== Task material
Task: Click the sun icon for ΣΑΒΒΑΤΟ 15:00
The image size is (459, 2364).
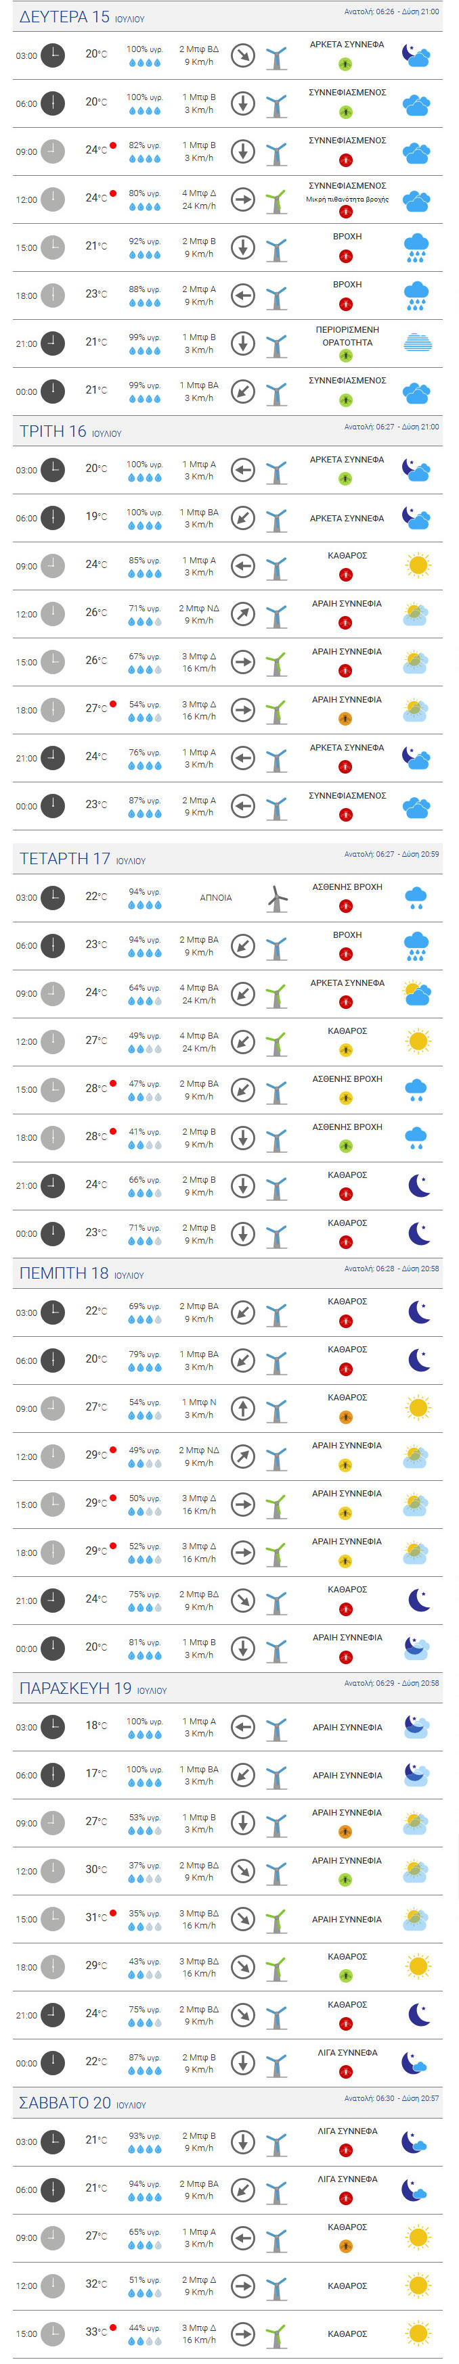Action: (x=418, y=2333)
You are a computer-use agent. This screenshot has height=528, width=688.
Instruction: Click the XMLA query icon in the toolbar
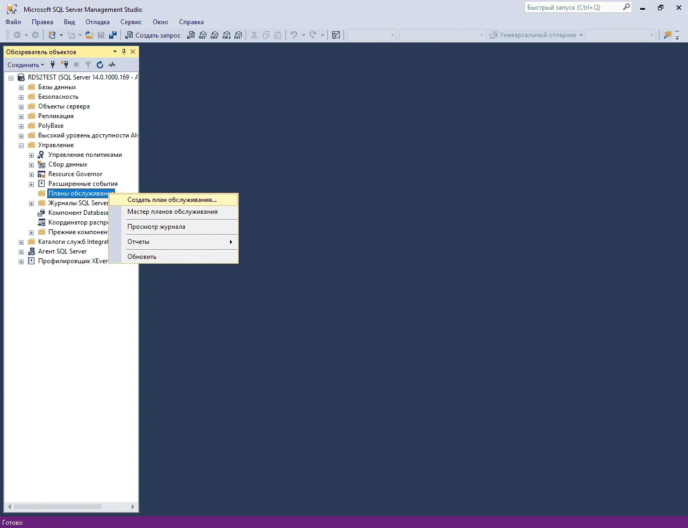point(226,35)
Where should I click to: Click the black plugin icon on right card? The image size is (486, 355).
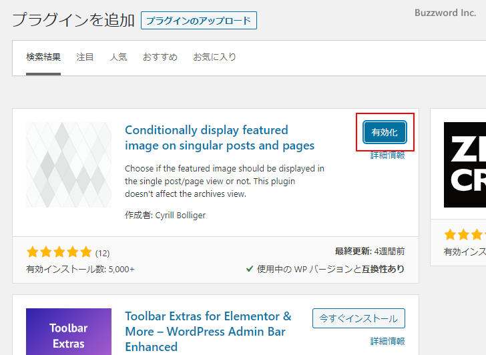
====
__What is needed__
Only the lines from the line with "You are a computer-use" to the end of the records should be repeated, exactly and without pictures.

__Problem solution__
You are a computer-use agent. This screenshot has height=528, width=688.
Instruction: Click the XMLA query icon in the toolbar
point(226,35)
Where should I click to: Click the black plugin icon on right card? The image size is (486, 355).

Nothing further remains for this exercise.